# Easycap Capture USB Device Won't Work



## tman77z (Jul 7, 2012)

I ordered a Easycap capture device off Amazon in hopes to be able to record and stream console games for youtube. I have all the wires setup properly, but I keep getting an issue when installing the driver. I have windows 7 x64 bit for my OS and I've had this problem with other capture cards as well. I'm not sure what the problem is because I have the correct drivers, but they won't work with the hardware properly.
In my case, I have the driver installed properly, but when I plug in the device it says 'Device driver software was not successfully installed'
'SM-USB 007 Device unplugged' then if I look under devices and printers the device comes up as 'unspecified' and its named 'SMI Grabber DEV' The SMI Grabber DEV comes up as a device recorder in my video program, Debut Video Capture Software, but it just doesn't record the screen or audio at all.
Any tips you may have would be REALLY helpful, because after this happening two times, I'm getting very annoyed.


----------



## JimE (Apr 16, 2009)

Based on the initial error, the drivers are not installing properly.
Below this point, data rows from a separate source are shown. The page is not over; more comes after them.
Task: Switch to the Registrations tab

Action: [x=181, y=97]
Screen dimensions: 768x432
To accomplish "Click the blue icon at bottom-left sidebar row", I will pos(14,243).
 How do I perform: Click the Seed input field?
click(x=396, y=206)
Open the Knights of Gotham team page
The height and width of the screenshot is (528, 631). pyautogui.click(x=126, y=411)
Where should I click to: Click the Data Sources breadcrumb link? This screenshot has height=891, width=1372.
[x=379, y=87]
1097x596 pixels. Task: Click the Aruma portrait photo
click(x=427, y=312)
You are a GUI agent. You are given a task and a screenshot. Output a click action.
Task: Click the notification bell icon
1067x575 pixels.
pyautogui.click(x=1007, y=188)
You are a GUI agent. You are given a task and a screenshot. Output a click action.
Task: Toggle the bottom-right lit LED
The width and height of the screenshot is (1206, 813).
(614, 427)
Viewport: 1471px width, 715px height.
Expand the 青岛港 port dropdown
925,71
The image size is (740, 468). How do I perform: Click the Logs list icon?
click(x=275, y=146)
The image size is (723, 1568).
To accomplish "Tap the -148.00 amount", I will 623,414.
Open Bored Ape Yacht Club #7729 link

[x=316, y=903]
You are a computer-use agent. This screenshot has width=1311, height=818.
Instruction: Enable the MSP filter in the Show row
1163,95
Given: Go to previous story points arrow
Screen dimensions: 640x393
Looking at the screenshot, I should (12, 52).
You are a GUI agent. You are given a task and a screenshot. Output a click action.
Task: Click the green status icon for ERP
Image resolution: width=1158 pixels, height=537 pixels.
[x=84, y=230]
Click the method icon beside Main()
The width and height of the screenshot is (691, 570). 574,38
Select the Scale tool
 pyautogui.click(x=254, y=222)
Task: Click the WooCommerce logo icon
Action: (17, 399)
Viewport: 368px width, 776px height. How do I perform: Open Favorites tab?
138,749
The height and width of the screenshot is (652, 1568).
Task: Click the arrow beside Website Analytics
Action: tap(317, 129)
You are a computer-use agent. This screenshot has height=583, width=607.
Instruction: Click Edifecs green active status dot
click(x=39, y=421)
The hardware has to installed before you can install the driver. So I don't see how you can have "driver installed properly", and then connect the hardware.

Easycap is mediocre at best. Most often, they work or they don't (there are numerous posts here for similar issues). This is one of the hassles of trying to save money. I only recommend Hauppauge capture cards. Quality hardware with official support.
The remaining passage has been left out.